Weeks earlier, Senator Diane Feinstein had received a written allegation against Kavanaugh of sexual battery by an accuser who wished to remain anonymous. Feinstein sat on it for nearly two months, probably because she thought the charges were either spurious or unprovable. Until a few days ago, she mysteriously refused to release the full text of the redacted complaint, and she has said she does not know whether the very accusations that she purveyed are believable. Was she reluctant to memorialize the accusations by formally submitting them to the Senate Judiciary Committee, because doing so makes Ford subject to possible criminal liability if the charges prove demonstrably untrue?
The gambit was clearly to use the charges as a last-chance effort to stop the nomination — but only if Kavanaugh survived the cross examinations during the confirmation hearing. Then, in extremis, Feinstein finally referenced the charge, hoping to keep it anonymous, but, at the same time, to hint of its serious nature and thereby to force a delay in the confirmation. Think something McCarthesque, like “I have here in my hand the name . . .”
Delay would mean that the confirmation vote could be put off until after the midterm election, and a few jeopardized Democratic senators in Trump states would not have to go on record voting no on Kavanaugh.

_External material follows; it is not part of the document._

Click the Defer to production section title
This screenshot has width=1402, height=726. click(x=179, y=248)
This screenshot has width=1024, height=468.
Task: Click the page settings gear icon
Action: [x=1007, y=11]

Or the insidious innuendos, rumor, and gossip about Kavanaugh would help to bleed him to death by a thousand leaks and, by association, tank Republican chances at retaining the House. (Republicans may or may not lose the House over the confirmation circus, but they most surely will lose their base and, with it, the Congress if they do not confirm Kavanaugh.)
Feinstein’s anonymous trick did not work. So pressure mounted to reveal or leak Ford’s identity and thereby force an Anita-Hill–like inquest that might at least show old white men Republican senators as insensitive to a vulnerable and victimized woman.
The problem, of course, was that, under traditional notions of jurisprudence, Ford’s allegations simply were not provable. But America soon discovered that civic and government norms no longer follow the Western legal tradition. In Orwellian terms, Kavanaugh was now at the mercy of the state. He was tagged with sexual battery at first by an anonymous accuser, and then upon revelation of her identity, by a left-wing, political activist psychology professor and her more left-wing, more politically active lawyer.
Newspeak and Doublethink
Statue of limitations? It does not exist. An incident 36 years ago apparently is as fresh today as it was when Kavanaugh was 17 and Ford 15.
Presumption of Innocence? Not at all. Kavanaugh is accused and thereby guilty. The accuser faces no doubt. In Orwellian America, the accused must first present his defense, even though he does not quite know what he is being charged with. Then the accuser and her legal team pour over his testimony to prepare her accusation.
Evidence? That too is a fossilized concept. Ford could name neither the location of the alleged assault nor the date or time. She had no idea how she arrived or left the scene of the alleged crime. There is no physical evidence of an attack. And such lacunae in her memory mattered no longer at all.
Details? Again, such notions are counterrevolutionary. Ford said to her therapist 6 years ago (30 years after the alleged incident) that there were four would-be attackers, at least as recorded in the therapist’s notes.
But now she has claimed that there were only two assaulters: Kavanaugh and a friend. In truth, all four people — now including a female — named in her accusations as either assaulters or witnesses have insisted that they have no knowledge of the event, much less of wrongdoing wherever and whenever Ford claims the act took place. That they deny knowledge is at times used as proof by Ford’s lawyers that the event 36 years was traumatic.